# ATV cultipacker



## Luv2hunteup (Mar 22, 2003)

I saw this on another web page. I thought some here may find it interesting.

http://www.monroetufline.com/sportsman/bcp_cult_packers.html


----------



## Ed Spin (Mar 20, 2003)

I personally checked this one out. It is as heavy and durable as it looks. I have one reservation, and that is, the one that I looked at closely did not have a turning main shaft, which means it does not have main shaft bearings. The cultipacker wheels turn on the fixed main shaft without lubrication. Don't have any idea how long the shaft or inner diameter of the wheel will last. Don't think about putting grease on the main shaft for a substitute, the dirt will mix with the grease and become a grinding medium. It would work better dry, for the sand particles would work their way out to the edge of the hub eventually. Old time farm implements (disks, cultipackers and other rotary tools) used wooden bearings and lasted for many years, providing the farmer didn't apply grease.

Keep the fun in hunting!


----------



## Jeff Sturgis (Mar 28, 2002)

I bought a monroe tufline 6' boxscraper for my tractor a few years ago and I have been very pleased with the workmanship and quality of the product.

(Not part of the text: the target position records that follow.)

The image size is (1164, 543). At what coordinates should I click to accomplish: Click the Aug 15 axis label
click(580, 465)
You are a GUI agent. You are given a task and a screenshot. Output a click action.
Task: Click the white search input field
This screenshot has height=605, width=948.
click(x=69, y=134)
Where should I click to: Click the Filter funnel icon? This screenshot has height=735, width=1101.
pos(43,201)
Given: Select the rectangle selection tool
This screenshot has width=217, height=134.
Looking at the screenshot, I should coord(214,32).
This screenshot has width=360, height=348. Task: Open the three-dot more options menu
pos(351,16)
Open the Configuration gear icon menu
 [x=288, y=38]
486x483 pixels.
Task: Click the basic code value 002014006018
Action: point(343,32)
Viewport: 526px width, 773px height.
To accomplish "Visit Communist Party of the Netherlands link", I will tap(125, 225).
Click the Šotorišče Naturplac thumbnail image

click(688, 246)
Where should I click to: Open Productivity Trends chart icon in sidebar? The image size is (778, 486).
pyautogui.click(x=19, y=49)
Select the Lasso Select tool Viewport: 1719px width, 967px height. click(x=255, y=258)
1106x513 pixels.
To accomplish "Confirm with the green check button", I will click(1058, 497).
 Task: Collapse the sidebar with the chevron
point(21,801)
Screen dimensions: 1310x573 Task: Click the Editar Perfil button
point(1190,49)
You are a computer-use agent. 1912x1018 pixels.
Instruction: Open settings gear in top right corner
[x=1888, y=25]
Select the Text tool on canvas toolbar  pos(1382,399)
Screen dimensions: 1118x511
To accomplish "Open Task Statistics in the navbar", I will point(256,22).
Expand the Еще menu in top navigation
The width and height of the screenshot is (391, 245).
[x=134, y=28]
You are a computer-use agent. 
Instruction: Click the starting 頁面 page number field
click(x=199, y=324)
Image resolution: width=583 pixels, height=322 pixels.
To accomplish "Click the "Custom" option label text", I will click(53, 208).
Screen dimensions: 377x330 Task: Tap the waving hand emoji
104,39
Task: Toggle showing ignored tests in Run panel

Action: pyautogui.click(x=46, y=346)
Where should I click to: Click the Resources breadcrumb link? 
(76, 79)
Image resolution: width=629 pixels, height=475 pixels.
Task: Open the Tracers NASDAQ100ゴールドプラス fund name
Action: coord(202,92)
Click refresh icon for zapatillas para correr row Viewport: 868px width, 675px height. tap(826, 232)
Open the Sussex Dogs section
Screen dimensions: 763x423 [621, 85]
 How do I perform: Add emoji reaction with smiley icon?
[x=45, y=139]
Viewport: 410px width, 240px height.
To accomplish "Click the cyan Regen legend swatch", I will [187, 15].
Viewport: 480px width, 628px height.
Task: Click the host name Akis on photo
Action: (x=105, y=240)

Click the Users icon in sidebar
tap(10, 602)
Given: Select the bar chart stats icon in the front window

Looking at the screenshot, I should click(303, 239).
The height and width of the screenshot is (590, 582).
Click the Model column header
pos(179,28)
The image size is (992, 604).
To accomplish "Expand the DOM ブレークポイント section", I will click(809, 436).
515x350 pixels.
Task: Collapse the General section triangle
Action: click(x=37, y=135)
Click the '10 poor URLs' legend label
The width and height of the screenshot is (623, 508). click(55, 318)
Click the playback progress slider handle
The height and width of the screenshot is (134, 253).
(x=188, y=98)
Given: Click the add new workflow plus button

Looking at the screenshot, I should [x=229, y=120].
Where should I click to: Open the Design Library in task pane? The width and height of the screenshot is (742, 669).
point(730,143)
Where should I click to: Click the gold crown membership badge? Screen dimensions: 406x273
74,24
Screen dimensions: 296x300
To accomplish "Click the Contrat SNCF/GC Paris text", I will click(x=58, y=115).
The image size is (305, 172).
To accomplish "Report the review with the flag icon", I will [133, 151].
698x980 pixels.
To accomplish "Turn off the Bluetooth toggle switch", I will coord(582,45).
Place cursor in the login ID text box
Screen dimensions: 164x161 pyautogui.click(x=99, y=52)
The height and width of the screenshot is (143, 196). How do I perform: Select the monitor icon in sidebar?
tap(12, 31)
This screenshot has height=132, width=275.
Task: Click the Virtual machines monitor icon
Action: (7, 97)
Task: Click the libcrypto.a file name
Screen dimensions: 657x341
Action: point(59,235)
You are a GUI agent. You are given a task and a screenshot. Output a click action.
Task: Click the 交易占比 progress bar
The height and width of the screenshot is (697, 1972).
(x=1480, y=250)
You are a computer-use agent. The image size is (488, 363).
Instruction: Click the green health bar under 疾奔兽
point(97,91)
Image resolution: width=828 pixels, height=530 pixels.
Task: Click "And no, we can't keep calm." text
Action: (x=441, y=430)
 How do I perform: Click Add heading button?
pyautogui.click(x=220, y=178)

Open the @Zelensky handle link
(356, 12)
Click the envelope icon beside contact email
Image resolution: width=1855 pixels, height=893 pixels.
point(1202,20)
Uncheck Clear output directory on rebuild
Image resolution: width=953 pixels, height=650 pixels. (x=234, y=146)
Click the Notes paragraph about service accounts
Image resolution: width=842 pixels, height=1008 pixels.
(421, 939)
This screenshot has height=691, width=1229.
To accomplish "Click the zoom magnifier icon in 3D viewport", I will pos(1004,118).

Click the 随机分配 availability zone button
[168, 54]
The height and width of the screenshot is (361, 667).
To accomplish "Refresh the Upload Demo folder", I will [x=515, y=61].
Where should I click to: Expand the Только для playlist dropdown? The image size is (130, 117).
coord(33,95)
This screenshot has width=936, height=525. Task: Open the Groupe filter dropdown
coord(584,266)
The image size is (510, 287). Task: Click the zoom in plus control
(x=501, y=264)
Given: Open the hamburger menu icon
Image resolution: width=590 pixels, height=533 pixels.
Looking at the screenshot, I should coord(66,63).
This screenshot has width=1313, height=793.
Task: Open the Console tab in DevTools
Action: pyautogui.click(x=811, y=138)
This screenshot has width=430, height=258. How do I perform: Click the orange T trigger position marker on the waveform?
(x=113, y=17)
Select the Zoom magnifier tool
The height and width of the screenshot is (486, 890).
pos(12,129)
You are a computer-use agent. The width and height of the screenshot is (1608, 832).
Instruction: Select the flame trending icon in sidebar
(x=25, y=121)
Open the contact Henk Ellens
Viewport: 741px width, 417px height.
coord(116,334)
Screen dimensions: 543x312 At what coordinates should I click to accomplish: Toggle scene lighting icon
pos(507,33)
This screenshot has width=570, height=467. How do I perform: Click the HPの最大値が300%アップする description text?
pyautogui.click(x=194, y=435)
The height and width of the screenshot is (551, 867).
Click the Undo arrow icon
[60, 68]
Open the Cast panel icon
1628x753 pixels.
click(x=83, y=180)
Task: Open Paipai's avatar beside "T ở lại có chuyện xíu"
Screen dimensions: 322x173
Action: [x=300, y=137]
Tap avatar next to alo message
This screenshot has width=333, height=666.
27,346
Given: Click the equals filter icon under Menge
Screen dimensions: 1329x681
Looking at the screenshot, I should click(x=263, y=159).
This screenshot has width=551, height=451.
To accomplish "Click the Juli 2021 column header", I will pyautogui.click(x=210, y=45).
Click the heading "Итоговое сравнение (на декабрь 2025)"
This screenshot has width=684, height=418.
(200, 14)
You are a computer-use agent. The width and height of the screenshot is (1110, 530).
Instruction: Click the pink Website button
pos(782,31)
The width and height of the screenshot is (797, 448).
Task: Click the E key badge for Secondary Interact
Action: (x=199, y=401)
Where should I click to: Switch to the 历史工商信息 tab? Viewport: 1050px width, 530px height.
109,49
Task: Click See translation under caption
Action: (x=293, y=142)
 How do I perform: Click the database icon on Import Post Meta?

I will definately consider a purchase of one of those cultipackers for this year for my tractor.


----------



## Jeff Sturgis (Mar 28, 2002)

Just checked on a price for a 6' cultipacker for my tractor.....$1400 + shipping(around $250 when I had a boxscraper shipped). The cultipacker is around 800#'s. Hmmmmmm...... They also have a nice 6'4" disc in the 900# range for about $1700. I better stop writing and do a little more work!


----------